Figure 1. STX protects against Aβ-induced cell death in neuroblastoma cells.

A–B) MC65 neuroblastoma cells treated with STX in the presence and absence of Tetracycline (Tet). A). In control conditions (Tet⁺), STX at concentrations from 1–100 nM had no deleterious effect on cell viability (analyzed with the CyQUANT assay). In cultures producing toxic levels of Aβ (Tet⁻ conditions), STX protected against Aβ-induced cell death in a dose-dependent manner (from 1–100 nM). The highest dose of STX (1000 nM) was toxic in both conditions (n = 10–12 per treatment condition). B) Replicate analysis of MC65 cell viability (using the MTS assay) showed that STX treatment (100 nM) significantly improved the percentage of viable cells in control cultures (Tet⁺) and in cultures producing toxic Aβ (Tet⁻) (n=12–14 per treatment condition).
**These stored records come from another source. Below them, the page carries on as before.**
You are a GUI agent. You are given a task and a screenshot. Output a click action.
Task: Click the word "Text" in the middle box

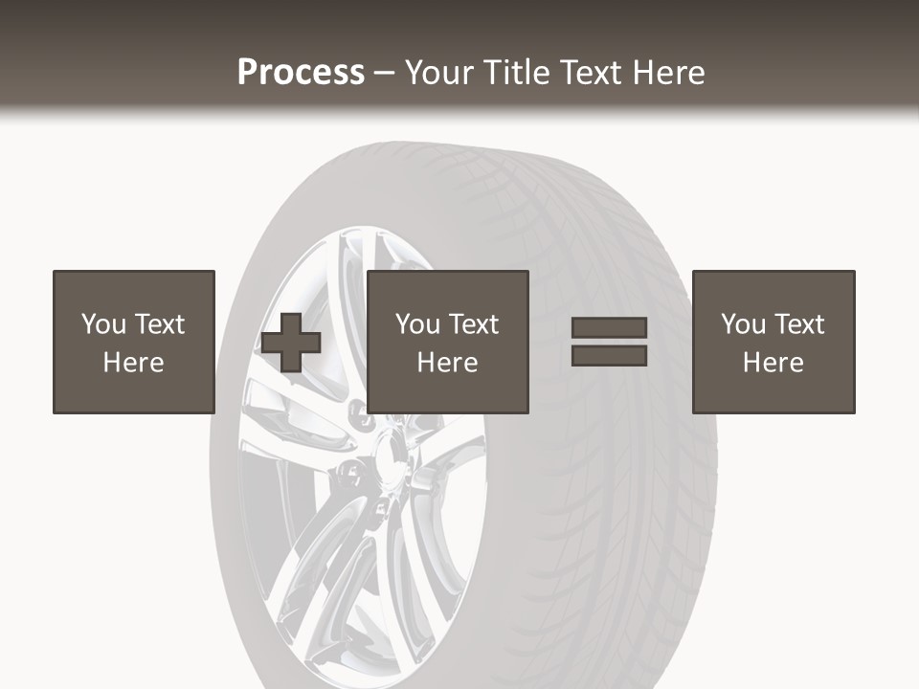[474, 324]
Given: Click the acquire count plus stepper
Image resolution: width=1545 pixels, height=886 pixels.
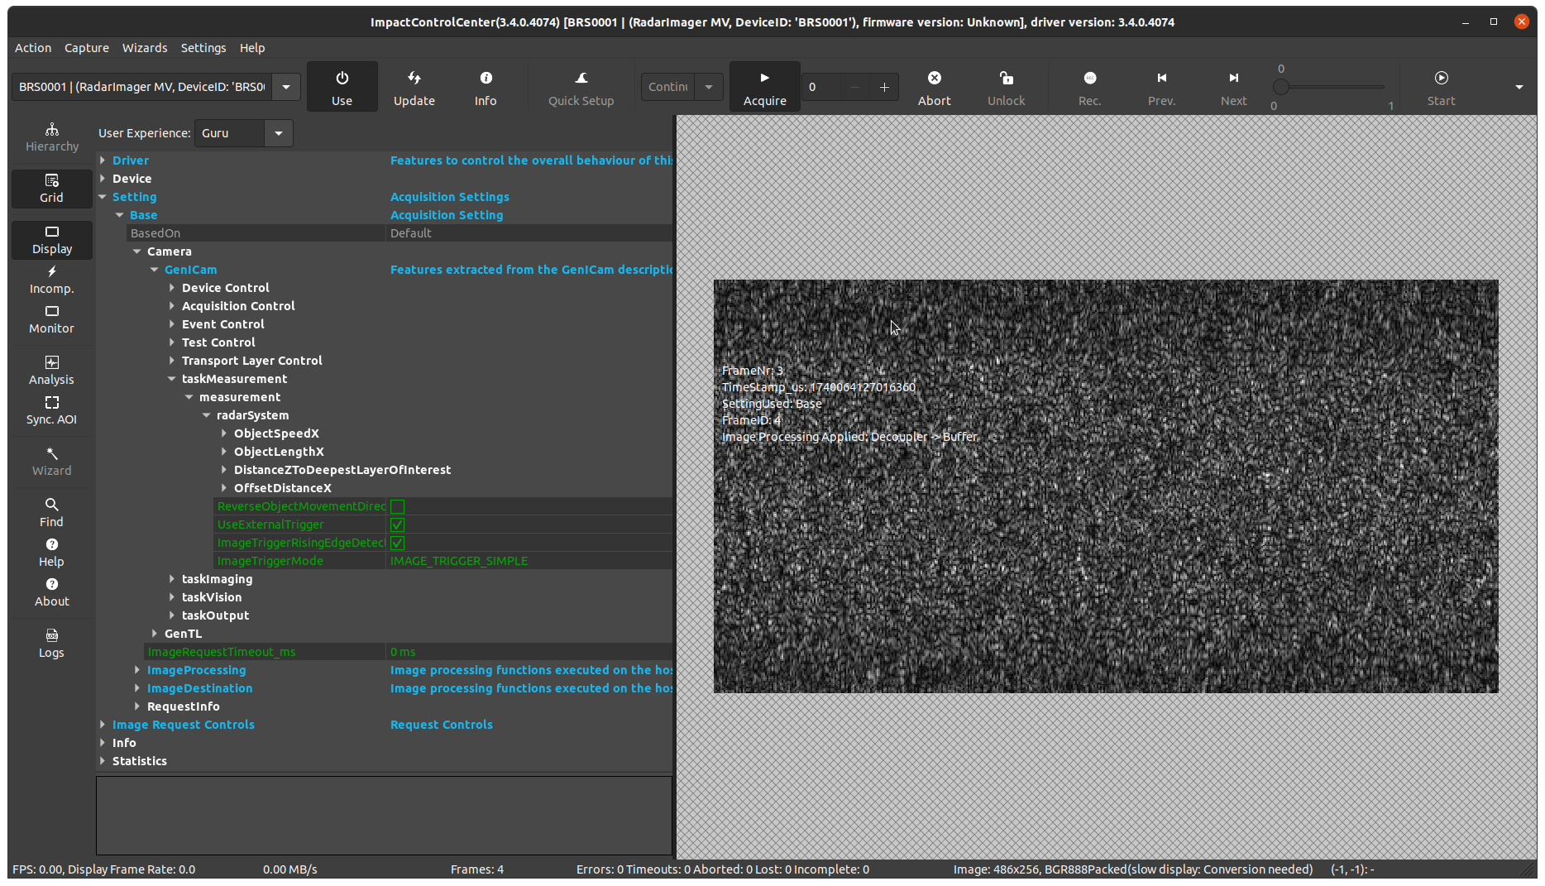Looking at the screenshot, I should coord(884,87).
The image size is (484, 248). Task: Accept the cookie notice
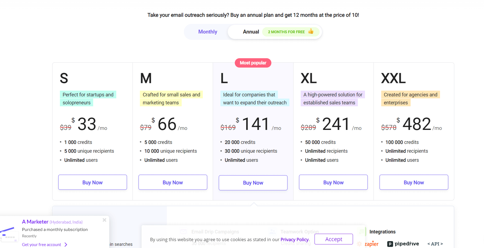[333, 239]
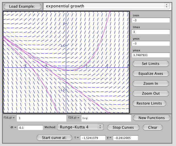Select the tmax value field
The height and width of the screenshot is (146, 176).
coord(150,32)
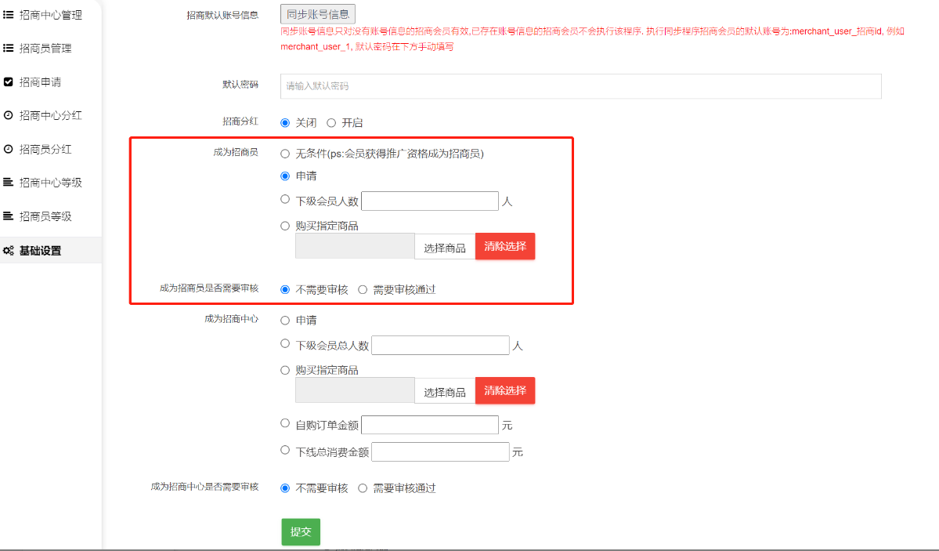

C) In SH-SY5Y cells, treatment with Aβ_25–35 (50 µM) induced a significant reduction in cell viability (analyzed with the CyQUANT assay); simultaneous treatment with STX (100 nM) prevented Aβ-induced cell death (n=6–7 per treatment condition). D) Replicate analysis of SH-SY5Y cell viability (using the MTS assay) showed that STX treatment (100 nM) significantly improved the percentage of viable cells in control cultures and partially rescued the viability of cells treated with Aβ_25–35 (n = 12–14 per treatment condition). *p<0.05; **p<0.01; ***p<0.001.